SHORT EXERCISE >> Swap "resolution" for "size" in the rows below, between the lines holding "Image resolution: width=1200" and "(x=546, y=404)", inclusive. Write out only those lines with nothing else changed, and omit the pictures.

DATA SECTION >>
____
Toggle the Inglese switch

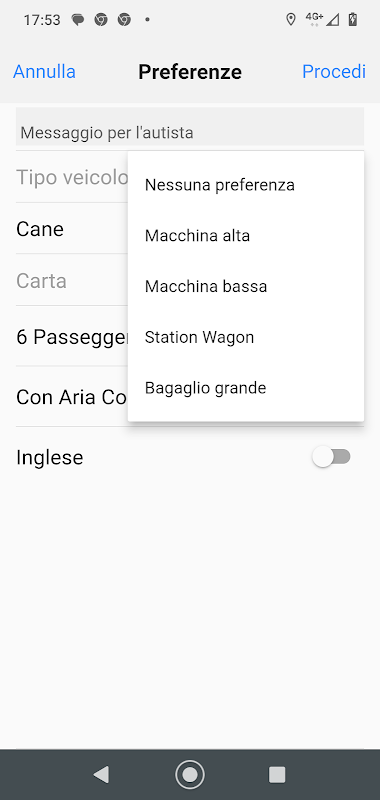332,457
____
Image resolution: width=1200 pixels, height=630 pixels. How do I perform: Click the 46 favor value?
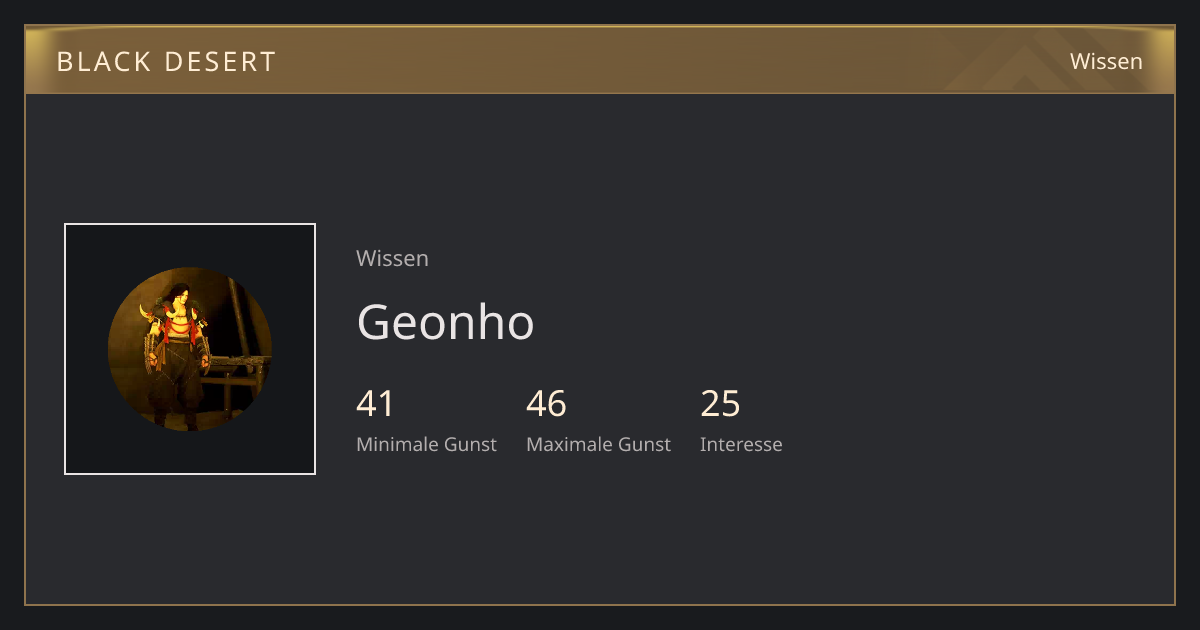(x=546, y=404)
____
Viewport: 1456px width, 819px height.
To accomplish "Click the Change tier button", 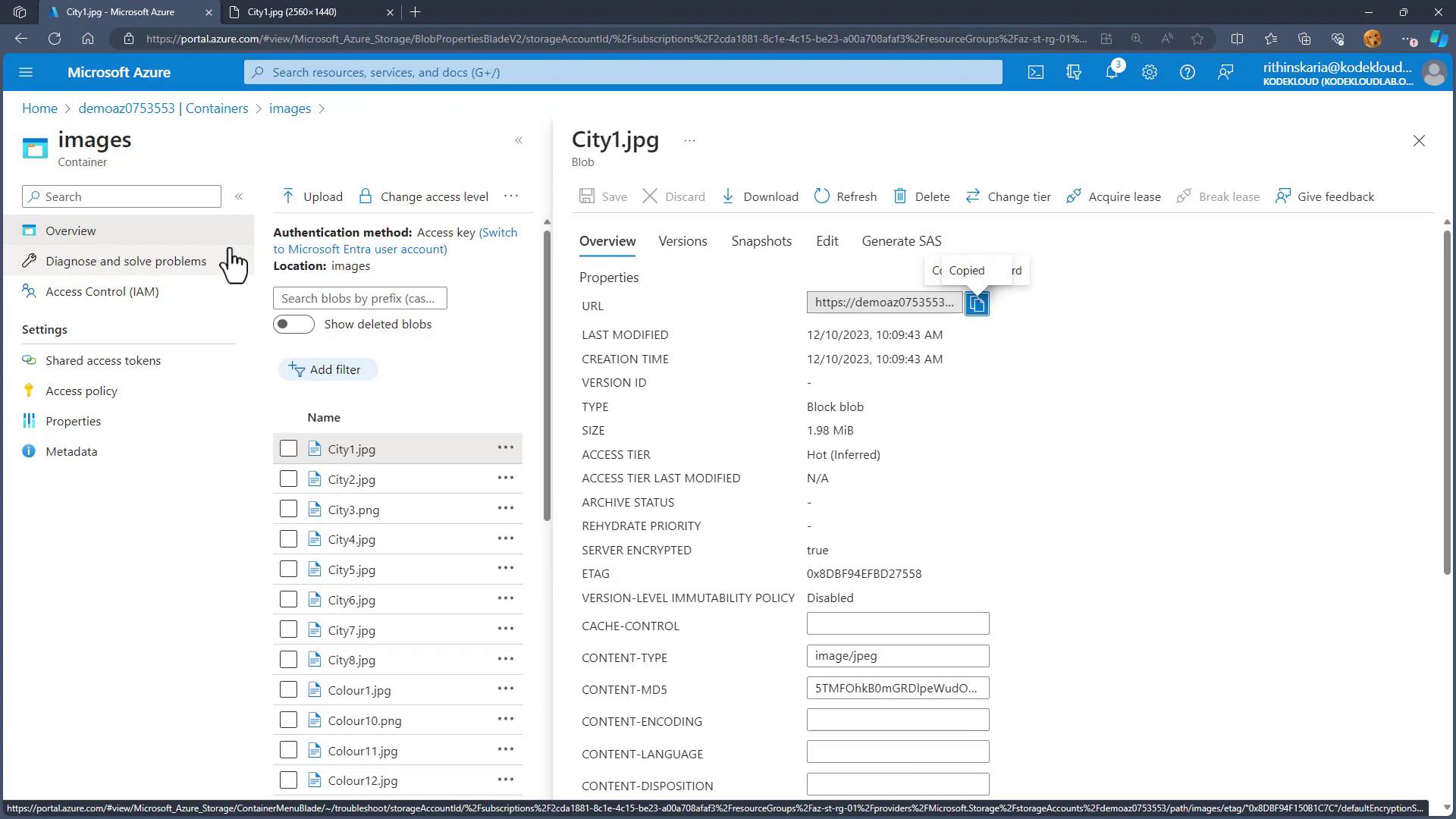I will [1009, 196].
____
EXERCISE OUTPUT >>
Image size: width=1200 pixels, height=630 pixels. How do I perform: Click the 46 favor value?
(x=546, y=404)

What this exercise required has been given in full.